Bir meslek örgütü olarak,

Bizim açımızdan “etik dışı kazanç elde etmenin” kabul edilemez olduğu kadar kabul edilemez olan bir konu da “hekimlerin etik dışı kazanç halinin” toplumun diğer kesimlerinden fazla olduğu “imajının” yaratılmasıdır.

Bu kasıtlıdır. Hükümetin politikalarının olumsuzlukları hekimler hedef gösterilerek aklanmakta, hekimler suçlu ilan edilmektedir. Bu durumun somut göstergesi hekimlere yönelik şiddette artıştır.
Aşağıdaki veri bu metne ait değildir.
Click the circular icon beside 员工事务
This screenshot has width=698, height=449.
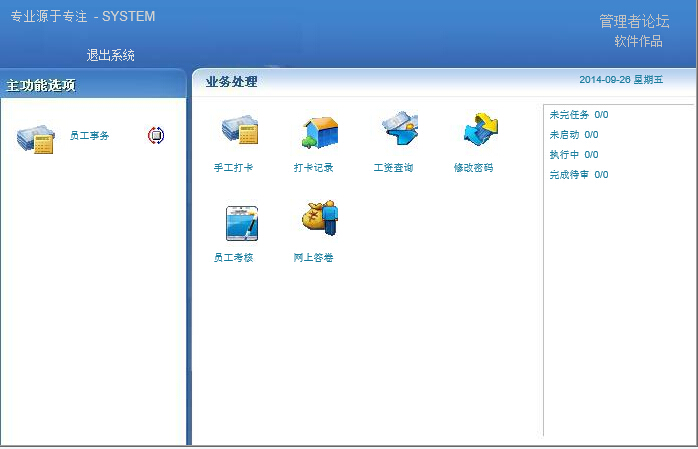coord(156,135)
TTB sağlığın ticarileştirilmesi/piyasalaştırılmasının engellenmesini ve yerine eşit, ücretsiz, nitelikli, herkes için ulaşılabilir bir sağlık hizmetinin tesis edilmesini savunmaktadır. Bu savununun gerçekleşmesinin sağlık üzerinden etik dışı kazanç elde eden tıbbi endüstriyel kompleksler, ilaç ve tıbbi teknoloji tekelleri/sermayesi  ile bunlarla yakın ilişkisi olan politika yapıcılar başta olmak üzere herkesi engellemekte en gerçekçi ve geçerli önlem olduğunu bir kez daha hatırlatıyoruz.